Integration in Labview

I have a problem with the integration in labview…

when I integrate a sine curve I get a -cosine but with differents amplitudes…the pictures attacheds are showing the front panel and block diagram.

is it correct? If not…any idea to fix it?

thanks







This looks reasonable.

Notice that the First Integration is always positive. This makes sense since the sum starts out at zero, and after one full cycle, the sum of all the sine values will be zero again. So the first integral is offset up by half its peak/peak value.

Since the First integral is always positive, the Second integral won’t look anything like a sine wave, it will always get bigger.

I wonder if you look up the actual formulae for first integral of a sine this is what you’ll get (hint hint). I’m surprized that this wasn’t the first thing you did (rather than just posting on CD).

I would also think that the resulting magnitudes are a function of frequency, so may need to think about your sample times.
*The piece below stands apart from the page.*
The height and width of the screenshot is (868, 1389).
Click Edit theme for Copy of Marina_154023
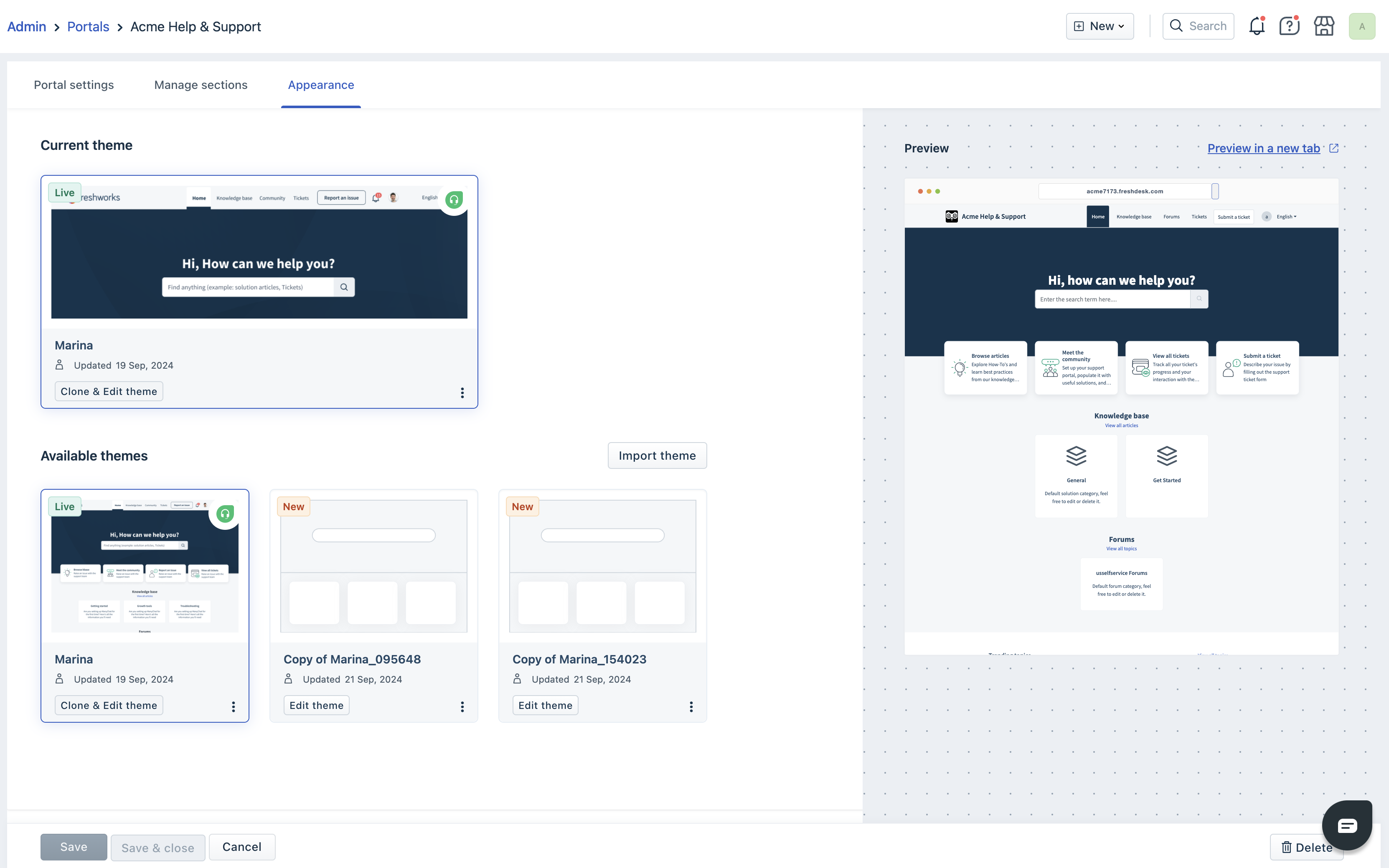(545, 706)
I understand what happens but when I do it on a hp50g calculator the result is different (this is the result that I really want…)

why these results are differents? Should labview integration be equals on the calculator?





To put PhilBot’s comments another way: the antiderivative of sin(x) is cos(x) PLUS an arbitary constant. So cos(x)+1 is just as valid of an antiderivative as cos(x)+0. Your calculator picked one way, labview picks another. to get a unique answer you have to specify an initial condition for the integrator.

to get the answer you are after, you might take the average (mean) value over one cycle and subtract that out.

Can I use this function from LabView to integrate the accelerometer signal to get the velocity? because these signal doesn’t has any period defined.

theoretially yes. practically, it’s fairly difficult. I tried for about a week to get a reliable integrated velocity from this accelerometer and gave up.

You can determine the DC of the integrated signal (velocity for instance) and subtract it from the integrated signal. So, velocity will be INTEGRATED SIGNAL - DC

Though you could try using the trapezoid rule to approximate velocity, you could also use the accumulator.